Radyoaktif segmentektomi karaciğer fonksiyonları korunmuş rezeke ya da ablate edilemeyen erken evre HSK hastalarında küratif bir tedavi seçeneği olabilmektedir. Vouche ve ark. radyofrekans ablasyona ve rezeksiyona uygun olmayan soliter HSK’li 102 hastayı kapsayan çok merkezli çalışmalarında 190 Gy üzerindeki dozların tam doku nekrozu sağladığını göstermişlerdir (48). Radyoaktif segmentektomi uygulanan hastalarda safra yolları komplikasyonlarının bir miktar fazla olduğunu bildiren çalışmalar yayınlanmıştır (30).
Sonuç
Medikal onkolojideki gelişmeler bir çok solid tümörde tedaviye yanıttaki başarının artmasını, hastalıksız sağkalım ve ortalama yaşam sürelerinin uzamasını sağlamıştır.

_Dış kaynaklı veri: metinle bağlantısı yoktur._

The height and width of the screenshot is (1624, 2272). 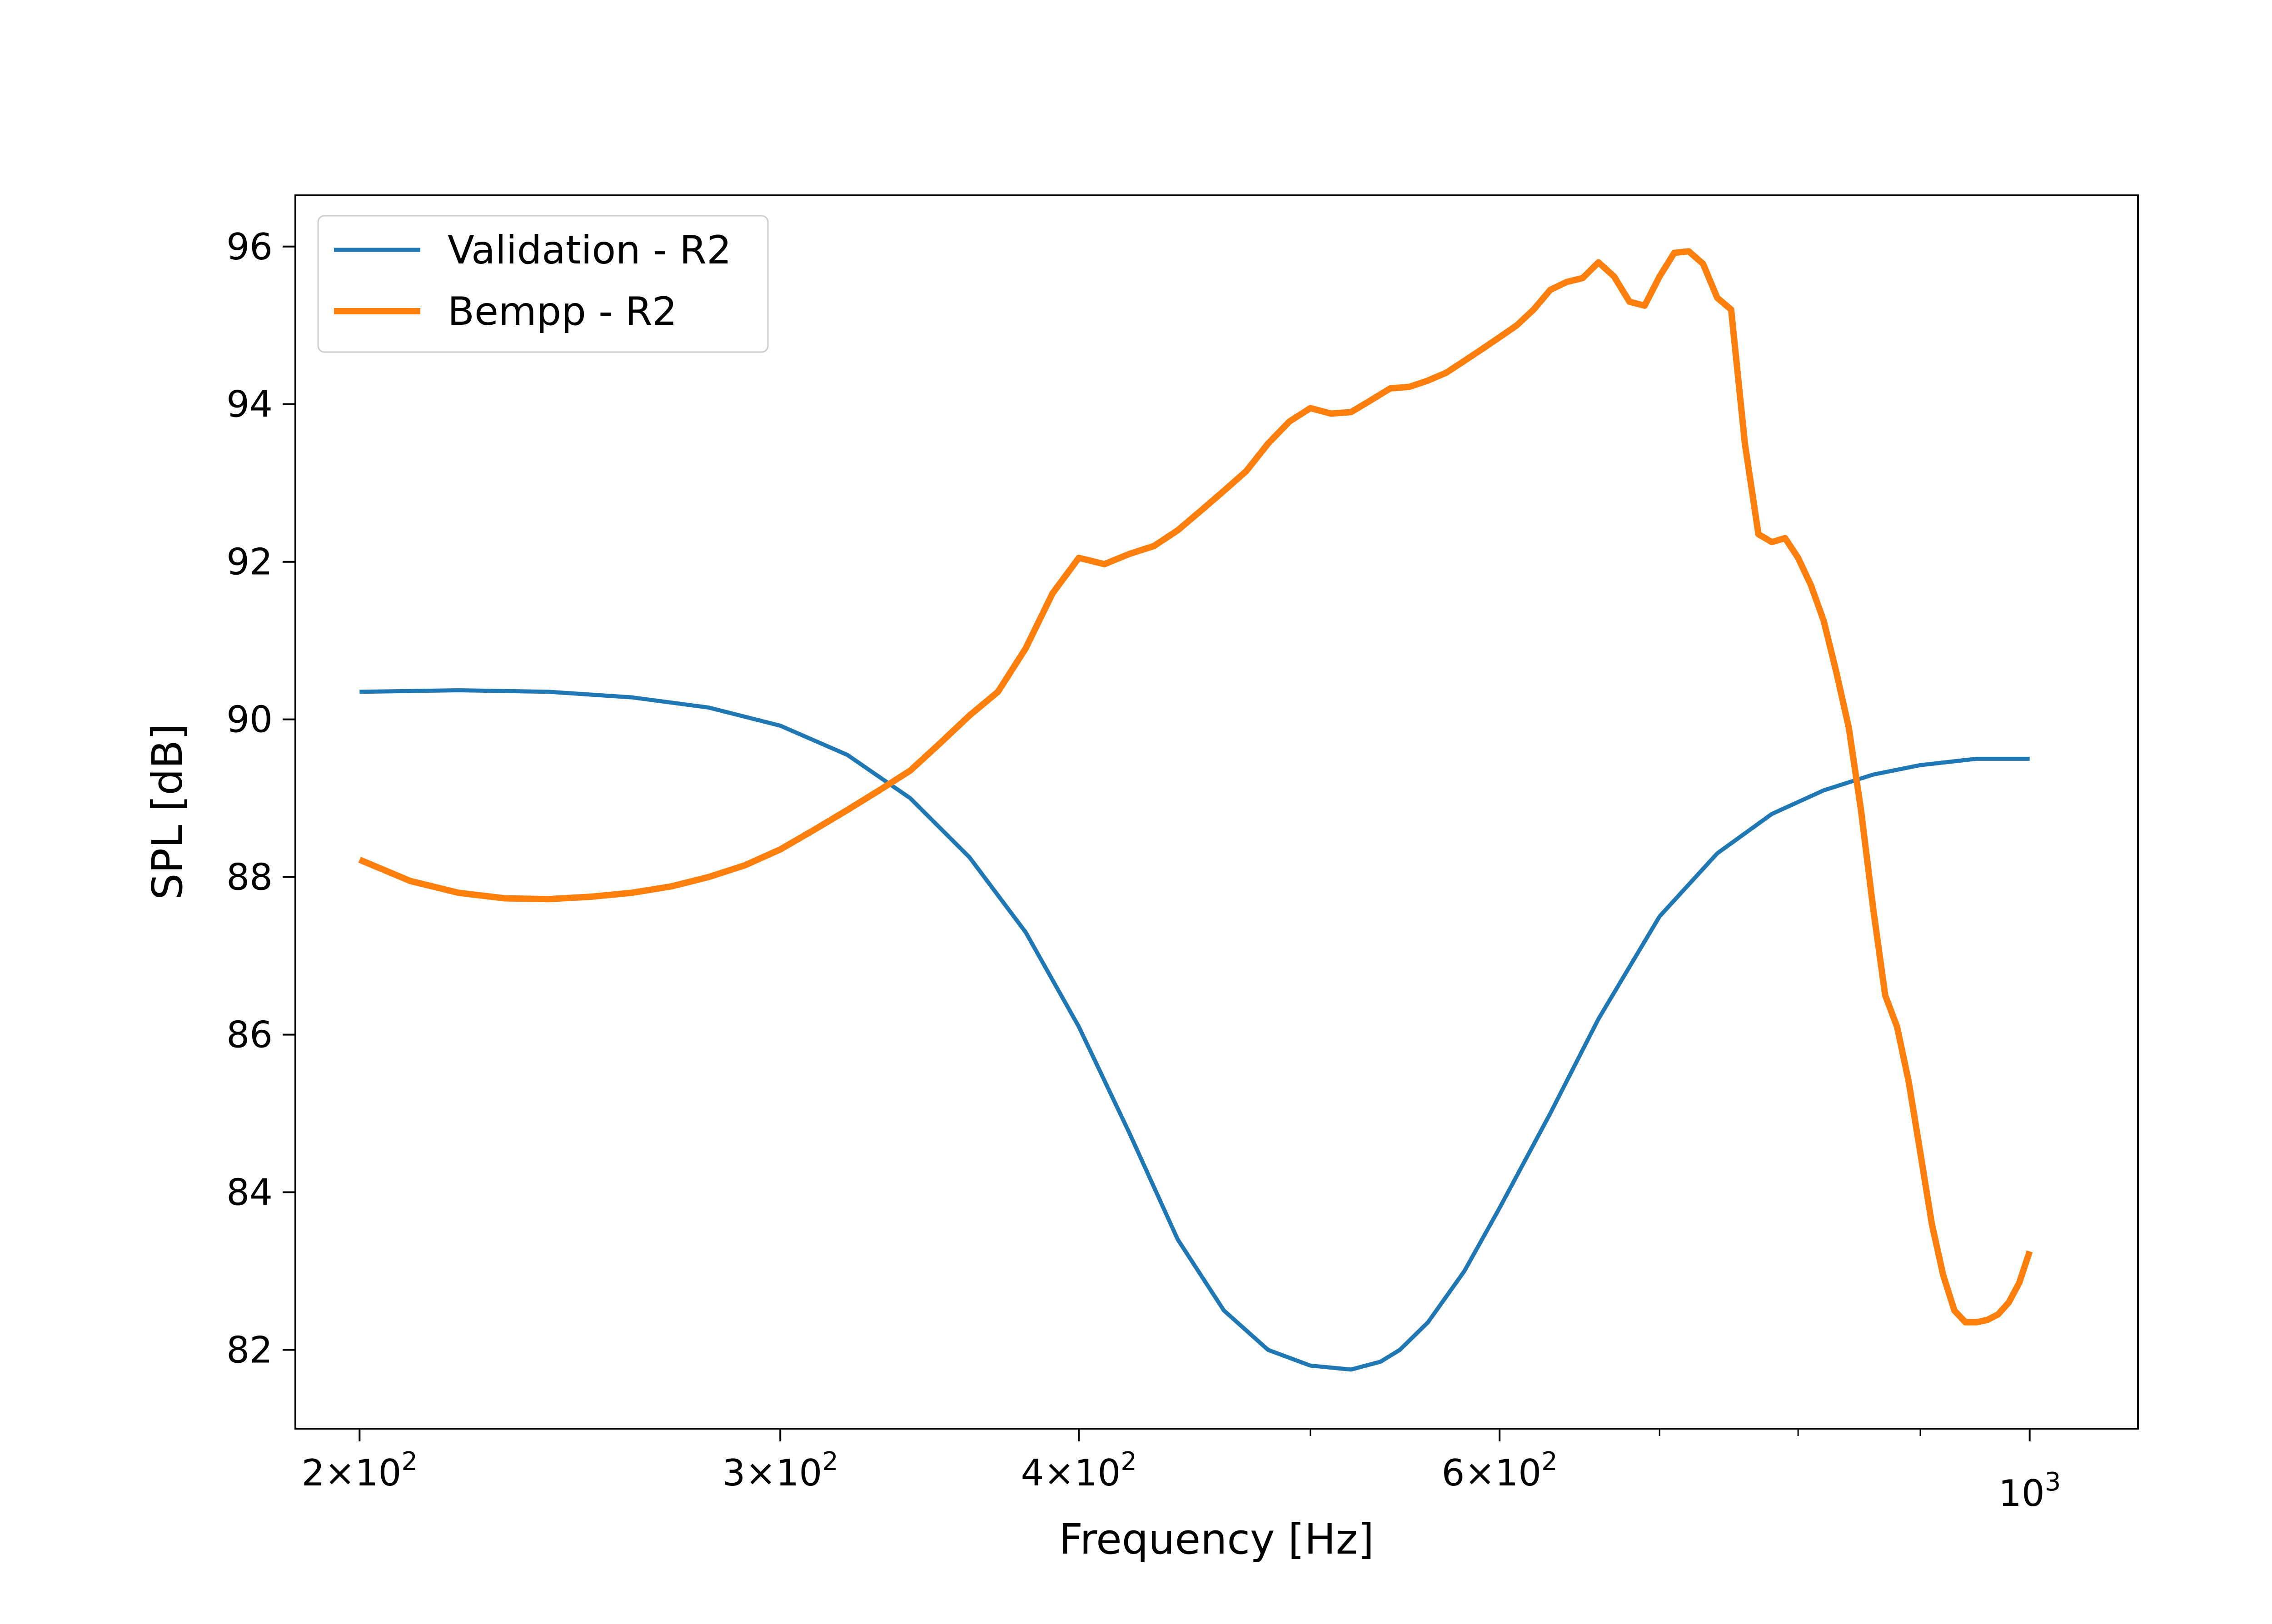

Karaciğer tümör direncinin en sık görüldüğü ve dolayısıyla kanser hastalarında ölüme en sık neden olan organ olarak kabul edilir. Primer ve metastatik anrezektabl karaciğer malignitelerinde TARE, seçilmiş hastalarda kullanılabilecek, planlama, uygulama ve takipte multidisipliner yaklaşımı gerektiren önemli bir tedavi seçeneğidir. TAKE ile karşılaştırıldığında progresyona kadar geçen sürenin daha uzun olduğunu, evre küçültmede daha etkili olduğunu ve daha az toksik olup hastalar tarafından daha iyi tolere edildiğini gösteren çalışmalar mevcuttur (49,50). TARE gün geçtikçe karaciğer malignitelerinin tedavisinde daha erken dönemde düşünülmeye başlanmakta ve global olarak uygulayan merkez ve uygulama sayısı artış göstermektedir. Bununla birlikte hala klinik olarak daha pratik bir dozimetri tekniğine, sağkalım üzerindeki etkisinin ve tedavi basamaklarındaki yerinin daha doğru bir şekilde ortaya konabilmesi için daha geniş çaplı randomize kontrollü çalışmalara ihtiyaç duyulmaktadır.